● **Brief**
Scan the records below for the line containing "Click the Test" and the line containing "View the list". Copy both, plus every line between, exactly.

● **Available data**
------
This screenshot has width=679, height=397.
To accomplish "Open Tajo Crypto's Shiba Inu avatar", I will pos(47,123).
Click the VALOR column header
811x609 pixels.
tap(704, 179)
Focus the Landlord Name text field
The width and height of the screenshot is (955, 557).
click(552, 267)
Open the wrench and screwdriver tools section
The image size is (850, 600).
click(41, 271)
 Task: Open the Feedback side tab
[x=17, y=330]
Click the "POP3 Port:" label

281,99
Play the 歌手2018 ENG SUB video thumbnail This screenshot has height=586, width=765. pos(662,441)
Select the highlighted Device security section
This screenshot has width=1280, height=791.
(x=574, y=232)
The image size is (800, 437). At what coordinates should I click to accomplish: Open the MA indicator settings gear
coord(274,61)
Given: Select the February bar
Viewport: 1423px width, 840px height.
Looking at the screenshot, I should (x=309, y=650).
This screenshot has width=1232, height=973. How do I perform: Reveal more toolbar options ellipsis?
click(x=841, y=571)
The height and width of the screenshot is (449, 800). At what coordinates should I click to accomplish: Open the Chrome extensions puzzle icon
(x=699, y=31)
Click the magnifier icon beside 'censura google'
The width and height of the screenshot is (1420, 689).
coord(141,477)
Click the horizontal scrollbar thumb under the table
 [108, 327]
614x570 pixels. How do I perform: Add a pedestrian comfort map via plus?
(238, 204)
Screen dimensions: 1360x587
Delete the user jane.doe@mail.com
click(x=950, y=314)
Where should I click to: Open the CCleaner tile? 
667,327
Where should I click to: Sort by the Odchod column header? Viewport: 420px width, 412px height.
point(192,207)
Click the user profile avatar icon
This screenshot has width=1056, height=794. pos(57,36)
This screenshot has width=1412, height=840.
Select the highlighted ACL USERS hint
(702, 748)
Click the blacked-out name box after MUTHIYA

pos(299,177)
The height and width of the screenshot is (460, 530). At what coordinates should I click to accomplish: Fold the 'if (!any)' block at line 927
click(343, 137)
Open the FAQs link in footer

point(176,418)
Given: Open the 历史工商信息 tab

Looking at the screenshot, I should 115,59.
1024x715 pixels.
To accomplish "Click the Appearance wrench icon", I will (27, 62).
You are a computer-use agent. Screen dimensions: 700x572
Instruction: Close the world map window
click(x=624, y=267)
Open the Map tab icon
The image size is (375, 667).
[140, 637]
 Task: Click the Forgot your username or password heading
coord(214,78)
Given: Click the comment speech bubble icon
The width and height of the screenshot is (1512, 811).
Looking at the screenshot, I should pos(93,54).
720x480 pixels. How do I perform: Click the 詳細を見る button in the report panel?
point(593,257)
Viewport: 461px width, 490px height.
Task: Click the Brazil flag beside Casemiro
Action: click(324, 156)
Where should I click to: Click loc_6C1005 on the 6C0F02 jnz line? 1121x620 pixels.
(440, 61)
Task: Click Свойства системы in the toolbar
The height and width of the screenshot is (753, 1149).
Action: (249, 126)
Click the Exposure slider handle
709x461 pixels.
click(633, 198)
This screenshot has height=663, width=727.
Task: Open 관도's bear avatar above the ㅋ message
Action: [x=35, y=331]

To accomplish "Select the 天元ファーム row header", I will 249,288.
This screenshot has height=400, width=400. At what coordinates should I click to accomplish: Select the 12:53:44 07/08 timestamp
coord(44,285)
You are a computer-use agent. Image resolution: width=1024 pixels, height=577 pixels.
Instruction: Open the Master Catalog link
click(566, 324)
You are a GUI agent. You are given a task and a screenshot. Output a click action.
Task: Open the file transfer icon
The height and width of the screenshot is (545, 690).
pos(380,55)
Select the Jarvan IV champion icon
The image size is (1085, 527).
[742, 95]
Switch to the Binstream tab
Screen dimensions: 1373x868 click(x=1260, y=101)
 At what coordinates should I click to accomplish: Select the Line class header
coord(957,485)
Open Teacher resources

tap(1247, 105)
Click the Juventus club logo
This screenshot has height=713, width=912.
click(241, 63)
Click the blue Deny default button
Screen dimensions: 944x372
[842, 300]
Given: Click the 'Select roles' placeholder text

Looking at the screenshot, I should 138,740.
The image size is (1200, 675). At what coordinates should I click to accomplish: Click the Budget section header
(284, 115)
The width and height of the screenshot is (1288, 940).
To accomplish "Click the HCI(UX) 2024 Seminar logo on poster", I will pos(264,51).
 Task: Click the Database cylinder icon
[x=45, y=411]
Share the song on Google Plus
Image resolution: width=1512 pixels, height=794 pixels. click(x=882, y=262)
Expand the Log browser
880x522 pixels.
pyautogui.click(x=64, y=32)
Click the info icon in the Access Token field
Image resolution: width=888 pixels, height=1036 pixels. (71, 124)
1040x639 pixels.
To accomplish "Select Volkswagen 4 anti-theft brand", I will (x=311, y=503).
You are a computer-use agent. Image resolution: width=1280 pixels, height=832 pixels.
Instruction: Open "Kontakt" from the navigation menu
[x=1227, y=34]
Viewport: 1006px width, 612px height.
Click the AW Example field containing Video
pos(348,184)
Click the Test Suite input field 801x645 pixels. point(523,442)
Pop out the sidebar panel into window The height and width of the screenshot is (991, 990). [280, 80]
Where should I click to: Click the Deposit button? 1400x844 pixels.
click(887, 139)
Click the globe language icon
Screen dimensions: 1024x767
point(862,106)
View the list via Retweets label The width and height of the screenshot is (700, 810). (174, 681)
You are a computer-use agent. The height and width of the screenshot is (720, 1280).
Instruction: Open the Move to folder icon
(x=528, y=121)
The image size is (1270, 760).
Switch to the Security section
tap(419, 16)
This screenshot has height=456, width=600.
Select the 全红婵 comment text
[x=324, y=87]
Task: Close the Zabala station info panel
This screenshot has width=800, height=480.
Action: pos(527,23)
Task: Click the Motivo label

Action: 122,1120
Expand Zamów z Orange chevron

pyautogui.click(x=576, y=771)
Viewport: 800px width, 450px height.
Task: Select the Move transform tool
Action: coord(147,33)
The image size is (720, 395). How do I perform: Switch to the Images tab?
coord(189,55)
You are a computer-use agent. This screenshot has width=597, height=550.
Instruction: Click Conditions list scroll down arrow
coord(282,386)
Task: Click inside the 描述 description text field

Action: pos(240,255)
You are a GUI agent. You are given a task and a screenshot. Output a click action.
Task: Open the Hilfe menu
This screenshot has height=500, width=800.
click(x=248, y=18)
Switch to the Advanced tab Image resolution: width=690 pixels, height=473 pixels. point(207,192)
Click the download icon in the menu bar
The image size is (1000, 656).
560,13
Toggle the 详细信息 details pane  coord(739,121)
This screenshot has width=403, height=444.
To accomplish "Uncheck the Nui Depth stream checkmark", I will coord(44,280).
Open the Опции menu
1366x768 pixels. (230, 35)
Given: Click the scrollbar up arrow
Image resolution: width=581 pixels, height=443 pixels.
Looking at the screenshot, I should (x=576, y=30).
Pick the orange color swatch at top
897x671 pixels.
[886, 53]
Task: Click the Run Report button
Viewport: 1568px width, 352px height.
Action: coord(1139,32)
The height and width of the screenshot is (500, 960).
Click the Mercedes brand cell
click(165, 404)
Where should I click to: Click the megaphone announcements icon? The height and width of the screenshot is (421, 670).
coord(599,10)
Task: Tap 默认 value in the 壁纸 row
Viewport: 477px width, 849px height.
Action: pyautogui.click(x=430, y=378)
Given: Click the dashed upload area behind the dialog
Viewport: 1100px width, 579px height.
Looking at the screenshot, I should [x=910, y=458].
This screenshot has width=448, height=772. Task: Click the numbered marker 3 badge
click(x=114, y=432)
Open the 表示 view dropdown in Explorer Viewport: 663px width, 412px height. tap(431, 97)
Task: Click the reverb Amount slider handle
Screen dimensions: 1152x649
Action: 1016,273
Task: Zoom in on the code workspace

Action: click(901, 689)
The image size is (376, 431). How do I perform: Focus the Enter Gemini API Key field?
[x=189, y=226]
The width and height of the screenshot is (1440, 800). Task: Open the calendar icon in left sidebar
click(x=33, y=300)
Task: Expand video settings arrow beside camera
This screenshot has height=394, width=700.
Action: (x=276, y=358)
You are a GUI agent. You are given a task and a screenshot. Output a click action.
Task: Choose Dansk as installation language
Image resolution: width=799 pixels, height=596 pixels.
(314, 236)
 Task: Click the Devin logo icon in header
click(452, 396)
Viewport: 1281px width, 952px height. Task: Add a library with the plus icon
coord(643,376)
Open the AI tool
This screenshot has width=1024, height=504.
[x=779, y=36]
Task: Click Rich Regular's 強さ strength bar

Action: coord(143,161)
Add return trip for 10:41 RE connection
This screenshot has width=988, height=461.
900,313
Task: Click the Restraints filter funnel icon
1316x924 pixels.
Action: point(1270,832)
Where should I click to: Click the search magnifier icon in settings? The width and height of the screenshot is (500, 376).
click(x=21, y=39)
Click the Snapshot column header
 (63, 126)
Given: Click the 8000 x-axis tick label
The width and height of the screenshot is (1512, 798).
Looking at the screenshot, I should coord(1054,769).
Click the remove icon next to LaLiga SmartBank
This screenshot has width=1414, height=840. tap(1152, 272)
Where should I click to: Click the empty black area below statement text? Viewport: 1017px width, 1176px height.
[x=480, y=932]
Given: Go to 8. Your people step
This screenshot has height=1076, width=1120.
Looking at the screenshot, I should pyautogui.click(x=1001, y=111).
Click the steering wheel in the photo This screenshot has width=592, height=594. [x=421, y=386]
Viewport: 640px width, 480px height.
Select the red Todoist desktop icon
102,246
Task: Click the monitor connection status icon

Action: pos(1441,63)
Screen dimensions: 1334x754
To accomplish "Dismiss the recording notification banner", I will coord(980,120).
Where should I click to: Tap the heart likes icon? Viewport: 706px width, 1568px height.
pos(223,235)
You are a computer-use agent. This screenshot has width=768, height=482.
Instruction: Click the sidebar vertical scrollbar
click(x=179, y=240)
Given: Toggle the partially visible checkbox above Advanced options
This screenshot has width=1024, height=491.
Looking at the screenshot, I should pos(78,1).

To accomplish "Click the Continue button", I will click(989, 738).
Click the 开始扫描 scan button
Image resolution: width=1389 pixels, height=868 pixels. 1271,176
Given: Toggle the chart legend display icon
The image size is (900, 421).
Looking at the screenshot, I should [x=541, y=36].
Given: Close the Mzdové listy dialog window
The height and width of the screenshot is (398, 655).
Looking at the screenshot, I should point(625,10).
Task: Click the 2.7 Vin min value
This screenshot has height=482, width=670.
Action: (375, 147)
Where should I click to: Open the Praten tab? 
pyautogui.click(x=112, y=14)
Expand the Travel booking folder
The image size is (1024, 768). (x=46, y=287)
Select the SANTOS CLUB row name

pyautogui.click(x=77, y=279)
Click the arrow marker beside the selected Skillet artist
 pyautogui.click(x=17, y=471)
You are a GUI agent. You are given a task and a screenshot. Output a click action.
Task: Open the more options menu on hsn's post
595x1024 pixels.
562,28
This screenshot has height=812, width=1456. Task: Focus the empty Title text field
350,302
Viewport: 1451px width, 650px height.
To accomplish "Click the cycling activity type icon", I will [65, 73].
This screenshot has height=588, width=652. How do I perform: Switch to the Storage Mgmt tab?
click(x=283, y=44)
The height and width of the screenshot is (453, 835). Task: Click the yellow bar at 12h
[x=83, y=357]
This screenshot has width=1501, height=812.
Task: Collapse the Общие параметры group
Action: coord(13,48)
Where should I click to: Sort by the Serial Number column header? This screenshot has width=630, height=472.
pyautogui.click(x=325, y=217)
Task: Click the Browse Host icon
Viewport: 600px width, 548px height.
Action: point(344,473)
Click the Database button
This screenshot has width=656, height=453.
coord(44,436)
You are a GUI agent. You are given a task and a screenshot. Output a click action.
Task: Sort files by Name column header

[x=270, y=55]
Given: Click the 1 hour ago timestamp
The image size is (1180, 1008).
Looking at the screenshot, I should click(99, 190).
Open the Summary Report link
------
● **Response**
Click the Test Suite input field 801x645 pixels. point(523,442)
Pop out the sidebar panel into window The height and width of the screenshot is (991, 990). [280, 80]
Where should I click to: Click the Deposit button? 1400x844 pixels.
click(887, 139)
Click the globe language icon
Screen dimensions: 1024x767
point(862,106)
View the list via Retweets label The width and height of the screenshot is (700, 810). (174, 681)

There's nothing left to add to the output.